After many decades of relative stability, pharmacy in the UK and — albeit to a lesser extent — elsewhere in the industrialised world is facing significant change. Established clinical and advisory pharmacists can look forward with reasonable certainty to a continuing role, albeit they will sometimes have to face hard choices between enhancing the true cost-effectiveness of pharmaceutical care and the realpolitik of making local cash savings. But those currently working in “traditional” — dispensing focused — community pharmacy businesses face greater levels of uncertainty.

For instance, as other contributors to this series have noted, the advent of electronic prescription transmission and the creation of large, highly automated, dispensing centres could in time lead to drastic reductions in high street pharmacy numbers.
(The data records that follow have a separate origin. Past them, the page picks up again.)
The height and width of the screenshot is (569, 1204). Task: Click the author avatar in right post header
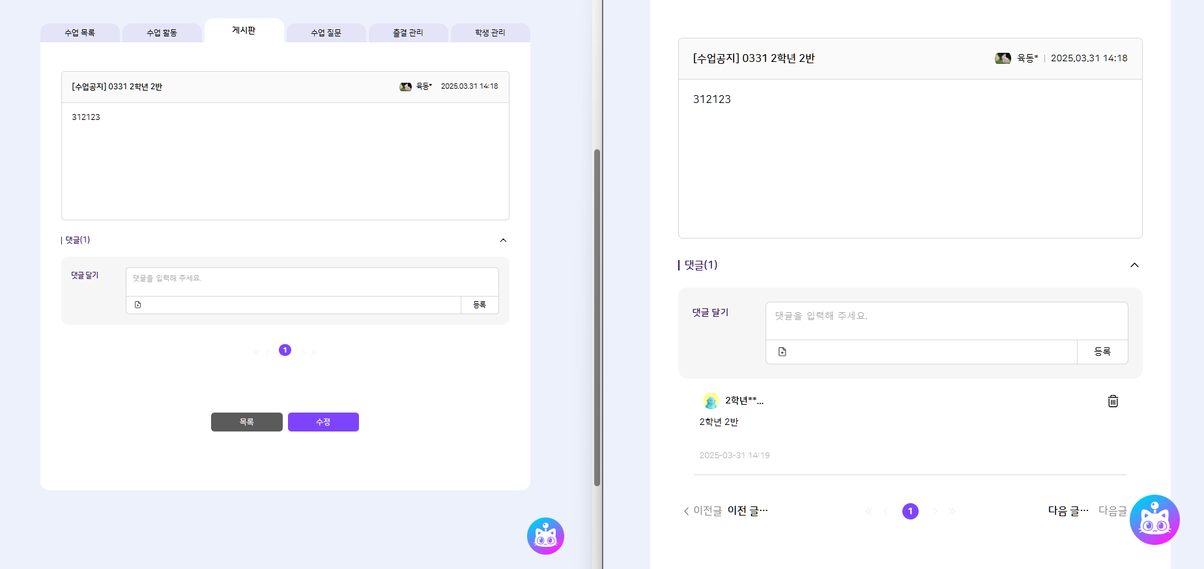(1003, 58)
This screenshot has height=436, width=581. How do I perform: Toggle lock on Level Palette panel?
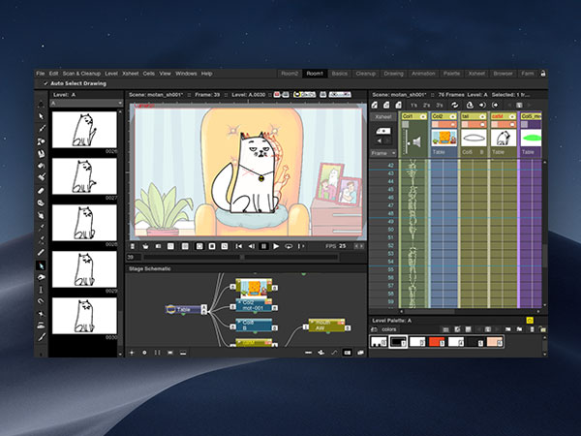click(530, 320)
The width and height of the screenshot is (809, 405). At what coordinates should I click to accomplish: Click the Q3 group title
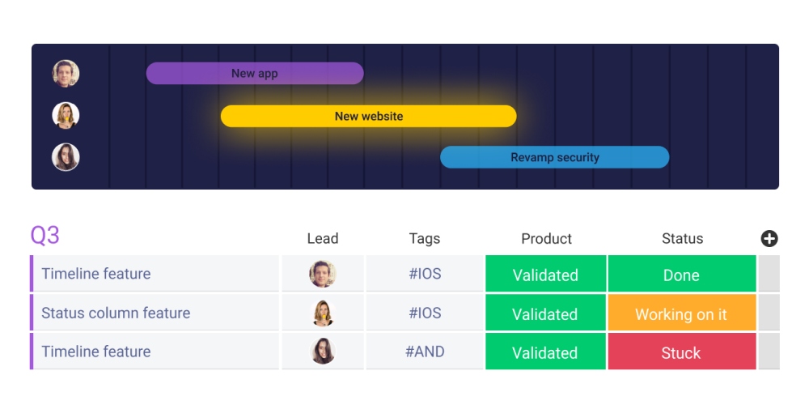click(x=45, y=236)
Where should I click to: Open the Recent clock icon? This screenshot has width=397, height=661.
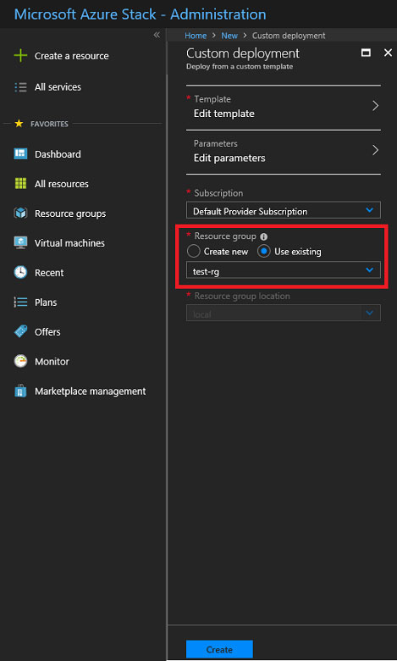(20, 272)
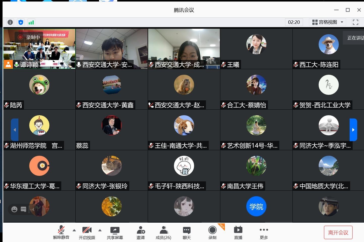Click the blue security shield icon
Screen dimensions: 364x242
[x=21, y=22]
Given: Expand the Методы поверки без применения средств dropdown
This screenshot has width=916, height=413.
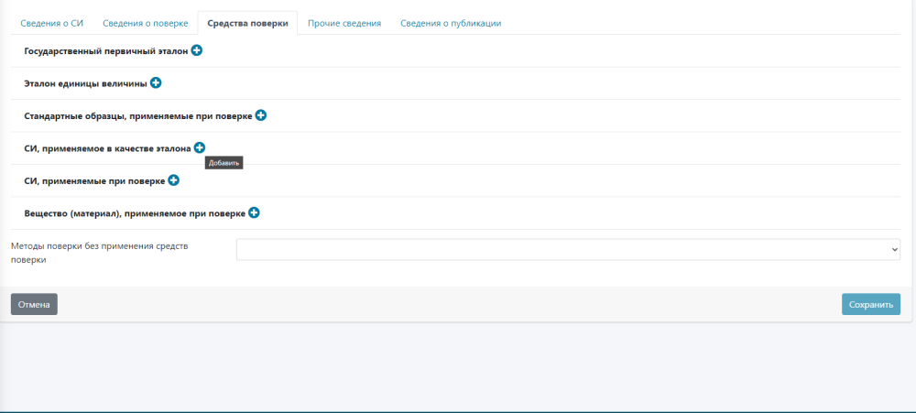Looking at the screenshot, I should point(568,250).
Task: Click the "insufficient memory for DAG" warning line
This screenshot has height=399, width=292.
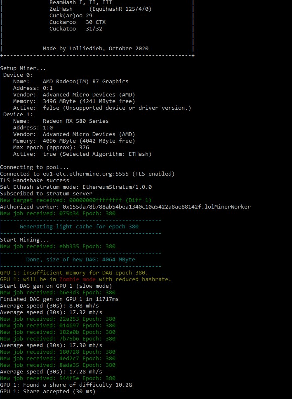Action: coord(74,273)
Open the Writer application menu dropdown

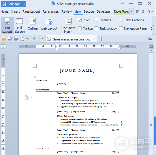point(24,4)
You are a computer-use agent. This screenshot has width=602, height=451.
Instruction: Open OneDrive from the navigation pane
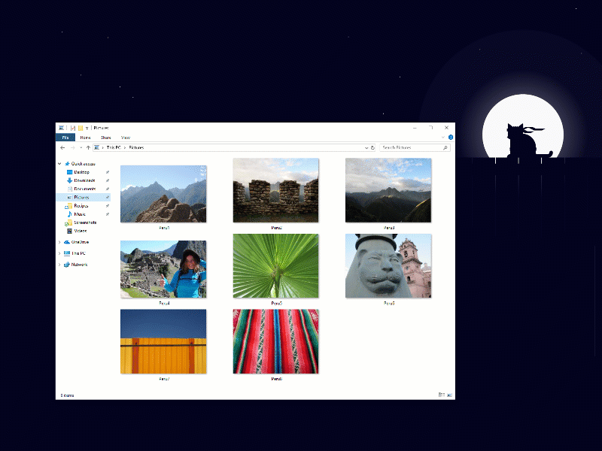point(81,242)
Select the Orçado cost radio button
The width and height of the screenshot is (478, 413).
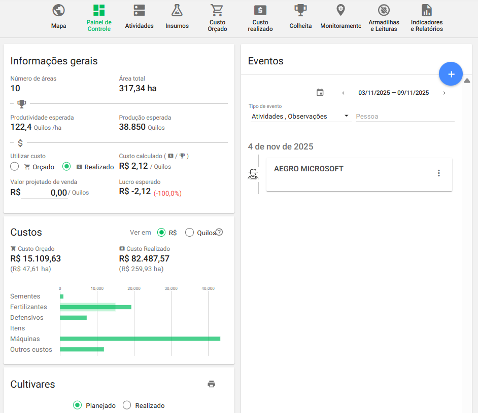tap(15, 167)
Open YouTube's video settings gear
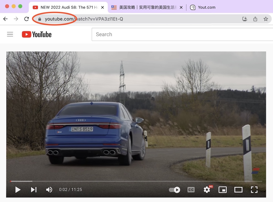The height and width of the screenshot is (202, 273). [207, 190]
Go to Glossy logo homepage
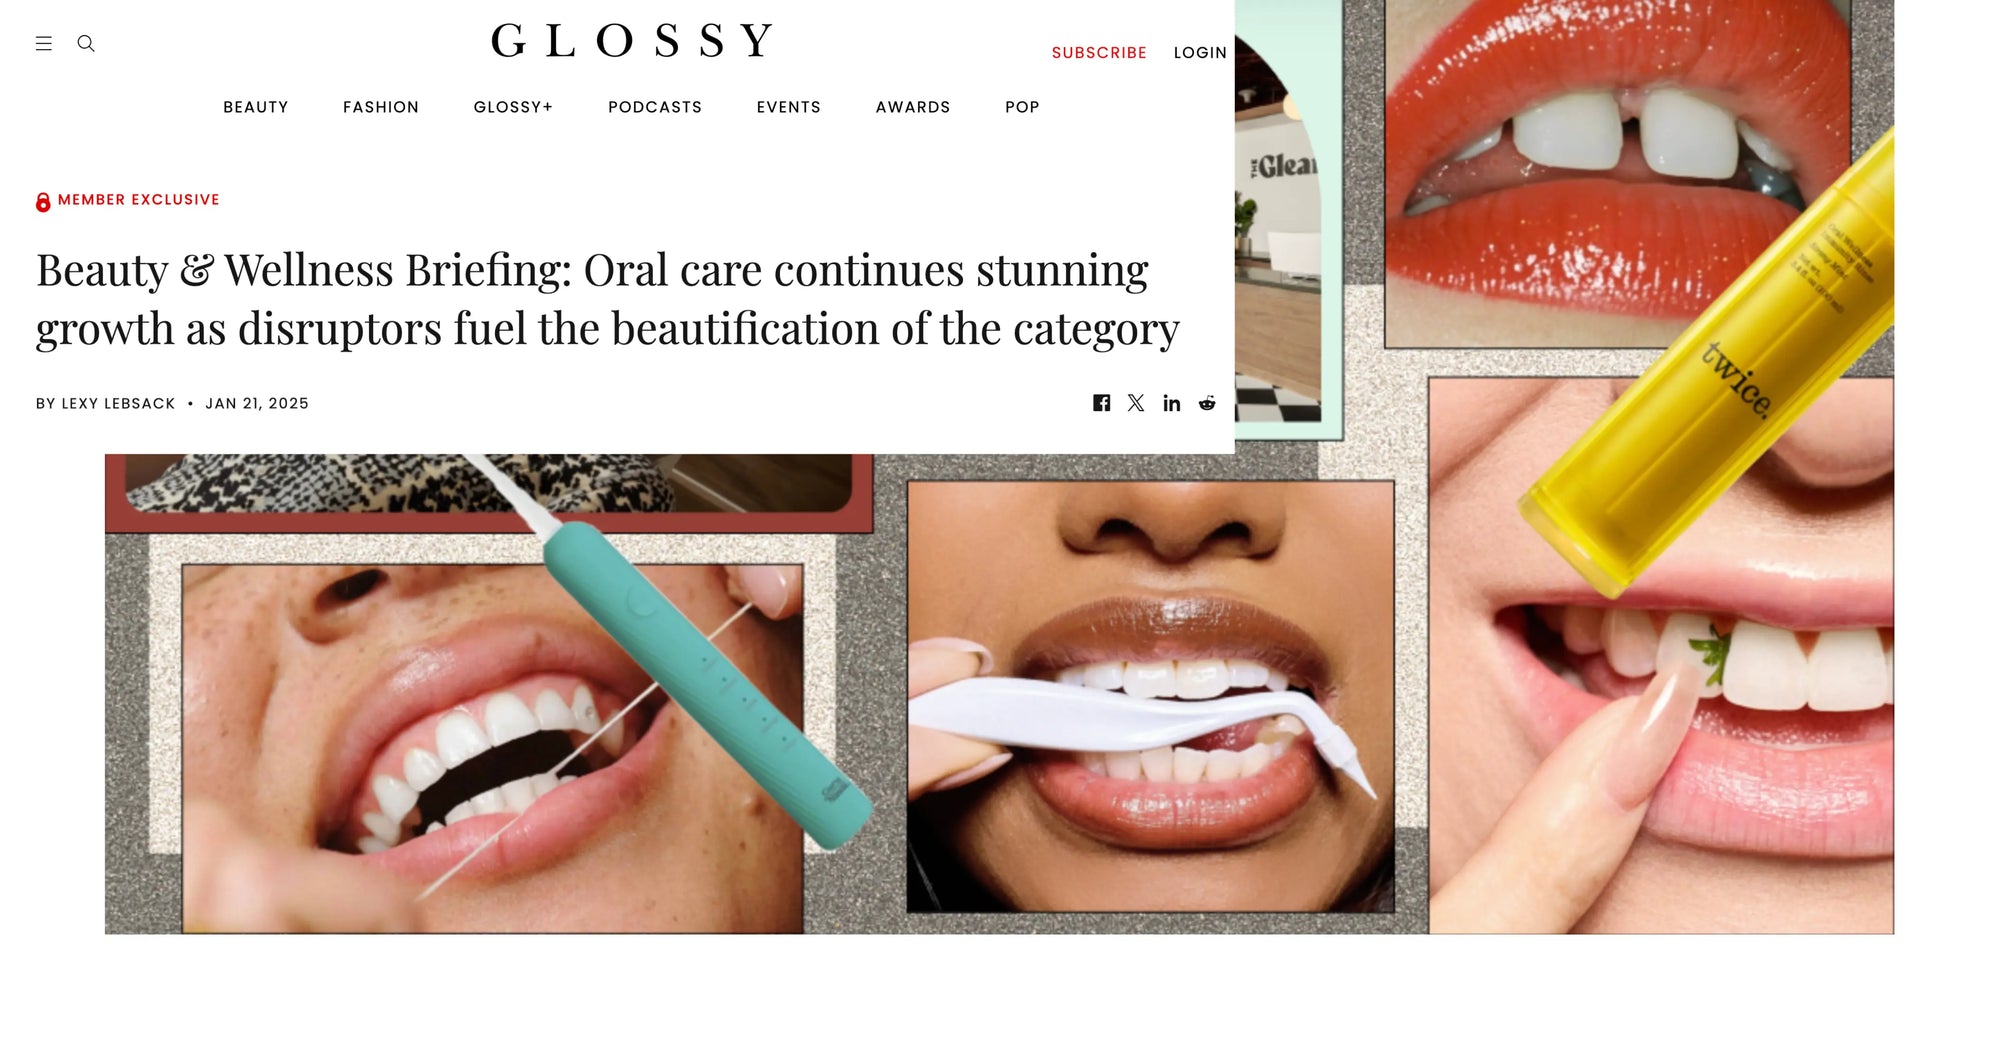 (x=632, y=41)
A positive alternative is that current developments in this field will simply moderate community pharmacists’ present levels of reliance on dispensing income streams, while opening the way to better funding for more broadly defined community oriented pharmaceutical care.

Yet pharmacy’s critics may argue (at least in private) that our society should eventually opt for fully integrated “polyclinics” at the first level of primary care, and that this will (along with innovations such as new home and allied prescription delivery systems) eliminate the need for traditional community pharmacies in future years.

However, for those whose judgement is that separately located community pharmacies can and should still have something vital to offer Britain in 2020, the political reality to grasp is that they will need to be able to convince not only politicians of their case, but also a majority of the public together with key stakeholders such as GPs and innovative pharmaceutical companies.

Perhaps the most important final conclusion to draw is that the greater the number of informed friends and allies that any health profession doing a useful job for the community has, the less likely its members are — individually or collectively — to fall victim of either ill-founded bureaucratic intervention, or the misuse of political power by those seeking electoral profit at the expense of true public welfare.